# Clomid test before IUI?



## liswaiting (Nov 2, 2011)

Hi all,

I'm hoping to have my first DIUI treatment soon and have my planning appointment on the 14th of DEC.  I will need medicated IUI and when I spoke to the nurse on the phone she said the consultant wanted me to take Clomid during my next cycle then test on day 21 to see if I have ovulated.

Has anyone else had this test done?  

I'm reluctant to do it because it seems to be a waste of time.  I have had an ordinary day 21 test. I don't fancy taking hormones to make me ovulate if I'm not having an IUI that month, and reading other peoples' experiences on the forum, every month is different so even if the test showed I had ovulated that month it won't mean I ovulate next month even if the dose is the same!  I feel they just want to squeeze more money out of me on tests!

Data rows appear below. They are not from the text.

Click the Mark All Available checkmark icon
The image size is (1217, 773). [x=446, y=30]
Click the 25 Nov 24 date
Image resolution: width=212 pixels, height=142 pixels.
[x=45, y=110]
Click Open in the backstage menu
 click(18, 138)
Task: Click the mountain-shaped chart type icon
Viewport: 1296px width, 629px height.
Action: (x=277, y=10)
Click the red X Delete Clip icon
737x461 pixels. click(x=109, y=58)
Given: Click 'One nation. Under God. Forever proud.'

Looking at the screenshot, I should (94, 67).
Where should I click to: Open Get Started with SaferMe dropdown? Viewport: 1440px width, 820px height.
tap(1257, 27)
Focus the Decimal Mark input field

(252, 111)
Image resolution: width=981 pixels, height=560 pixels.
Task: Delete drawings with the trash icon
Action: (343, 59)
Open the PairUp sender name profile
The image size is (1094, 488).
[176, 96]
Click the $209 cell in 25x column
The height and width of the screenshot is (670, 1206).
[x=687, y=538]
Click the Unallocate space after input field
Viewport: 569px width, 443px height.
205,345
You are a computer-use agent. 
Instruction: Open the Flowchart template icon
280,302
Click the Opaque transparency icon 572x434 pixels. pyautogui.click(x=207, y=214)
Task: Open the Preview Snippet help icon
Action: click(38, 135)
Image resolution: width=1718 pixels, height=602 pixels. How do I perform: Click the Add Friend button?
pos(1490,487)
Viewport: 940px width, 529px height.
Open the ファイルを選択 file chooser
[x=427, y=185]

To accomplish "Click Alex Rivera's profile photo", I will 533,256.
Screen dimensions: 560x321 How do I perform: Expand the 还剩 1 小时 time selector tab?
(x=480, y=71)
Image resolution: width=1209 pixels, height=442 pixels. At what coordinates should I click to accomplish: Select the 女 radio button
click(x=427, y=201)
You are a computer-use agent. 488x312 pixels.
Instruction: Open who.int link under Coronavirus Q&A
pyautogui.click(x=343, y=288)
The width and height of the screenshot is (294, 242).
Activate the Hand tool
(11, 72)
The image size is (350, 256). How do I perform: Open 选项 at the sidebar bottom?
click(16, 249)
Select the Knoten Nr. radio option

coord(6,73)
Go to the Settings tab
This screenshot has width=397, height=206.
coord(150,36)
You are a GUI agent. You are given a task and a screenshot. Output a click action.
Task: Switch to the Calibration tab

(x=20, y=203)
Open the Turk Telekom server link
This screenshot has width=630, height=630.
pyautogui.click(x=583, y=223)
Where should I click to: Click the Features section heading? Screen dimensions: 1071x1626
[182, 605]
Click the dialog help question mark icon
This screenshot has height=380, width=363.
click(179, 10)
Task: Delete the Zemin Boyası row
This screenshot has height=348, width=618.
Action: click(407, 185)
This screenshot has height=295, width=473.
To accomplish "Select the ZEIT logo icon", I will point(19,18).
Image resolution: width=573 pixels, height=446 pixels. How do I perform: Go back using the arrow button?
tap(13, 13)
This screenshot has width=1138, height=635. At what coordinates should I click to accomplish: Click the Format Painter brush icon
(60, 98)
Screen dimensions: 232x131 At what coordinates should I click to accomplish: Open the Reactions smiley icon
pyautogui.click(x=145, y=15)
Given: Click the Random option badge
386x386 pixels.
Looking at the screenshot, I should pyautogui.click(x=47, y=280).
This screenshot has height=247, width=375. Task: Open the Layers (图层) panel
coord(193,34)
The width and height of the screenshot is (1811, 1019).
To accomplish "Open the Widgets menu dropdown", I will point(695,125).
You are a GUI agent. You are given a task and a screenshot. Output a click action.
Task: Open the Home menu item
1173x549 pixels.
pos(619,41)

Please let me know what you think 

L


----------



## BECKY7 (Feb 2, 2011)

Lisa waiting
Go with your gut feeling but clomid will make you ovulate at the right time though
Becky7 xx


----------



## liswaiting (Nov 2, 2011)

Hi Becky,

Thanks for your reply.  I will talk it over with the consultant and see what happens.


----------



## BECKY7 (Feb 2, 2011)

God luck
Becky7 xx


----------



## liswaiting (Nov 2, 2011)

Well had my appmt at the clinic and they didn't mention testing at all.  I have got the go ahead to start taking Provera on the 3rd of Jan to bring on my AF and will be having medicated DIUI.  So excited after a long wait.  Just waiting for the results of my CMV test to come back and than I can choose Donor - I've been advised I might only have 2 to choose from - hope they're both good


----------